VAL1 encodes a phosphoribosylamine-glycine ligase

A blastp analysis was performed on the NCBI protein database using the VAL1 protein sequence. VAL1 encodes a phosphoribosylamine-glycine ligase (PurD), which belongs to the ATP-grasp superfamily. Alignment of amino acid sequences of VAL1 and other phosphoribosylamine-glycine ligase family members revealed that the sequences showed a high degree of homology. The protein structure was analysed using the PSIPRED protein prediction database (http://bioinf.cs.ucl.ac.uk/psipred/). VAL1 was predicted to include three conserved domains, designated GARS_N, GARS_A, and GRAS_C, of which the GARS_A domain contained an ATP-binding site. In addition, it was predicted by ChloroP (http://www.cbs.dtu.dk/services/ChloroP/) that VAL1 contained a chloroplast transit peptide at the N-terminus (amino acid residues 1–68; Supplementary Fig. S2).

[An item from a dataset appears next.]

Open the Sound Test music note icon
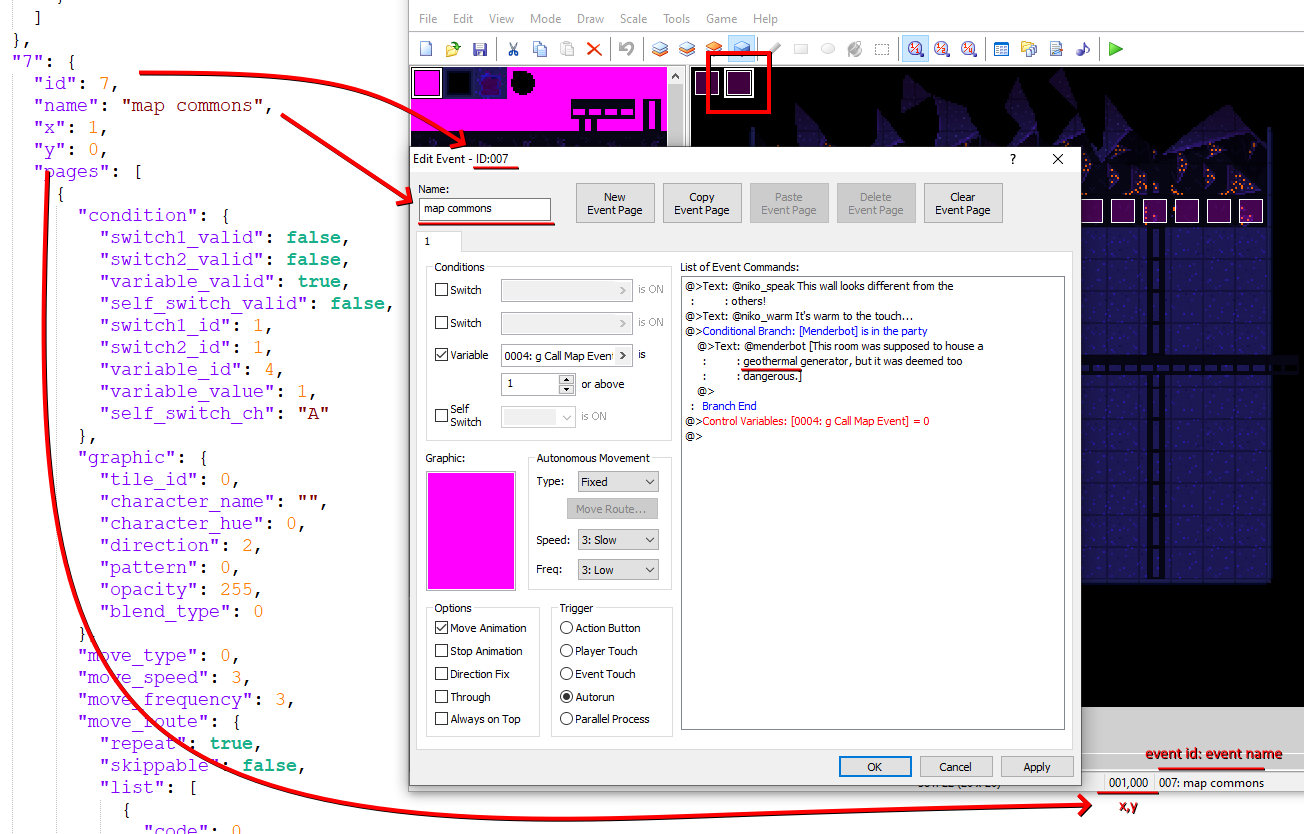 [x=1082, y=49]
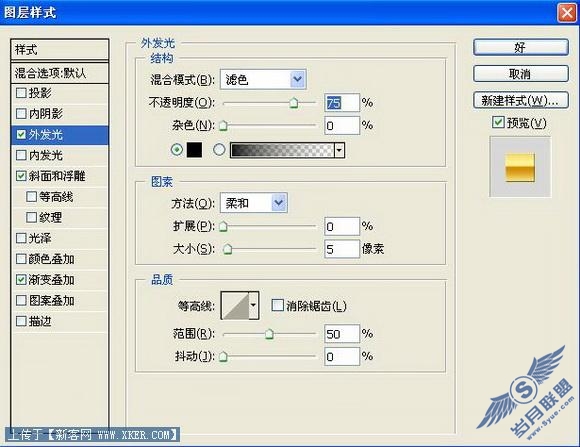Click the gold style preview thumbnail
The height and width of the screenshot is (447, 580).
point(520,167)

The phylogenetic tree indicated that VAL1 is widely present in many photosynthetic organisms (Fig. 4), including lower aquatic algae, terrestrial ferns, gymnosperms, and angiosperms, and it showed a high degree of homology, which suggests that VAL1 in rice may be descended from VAL1 of algae. In addition, the rice genome contains a VAL1 homolog designated LOC_Os12g09540, which is also predicted to encode a phosphoribosylamine-glycine ligase. LOC_Os12g09540 was also expressed in leaves, with the highest levels detected in L3U (Supplementary Fig. S3A, B). However, LOC_Os12g09540 and VAL1 do not belong to the same evolutionary lineage, which indicates a certain degree of differentiation in molecular function between the homologs.

Fig. 4.

Fig. 4.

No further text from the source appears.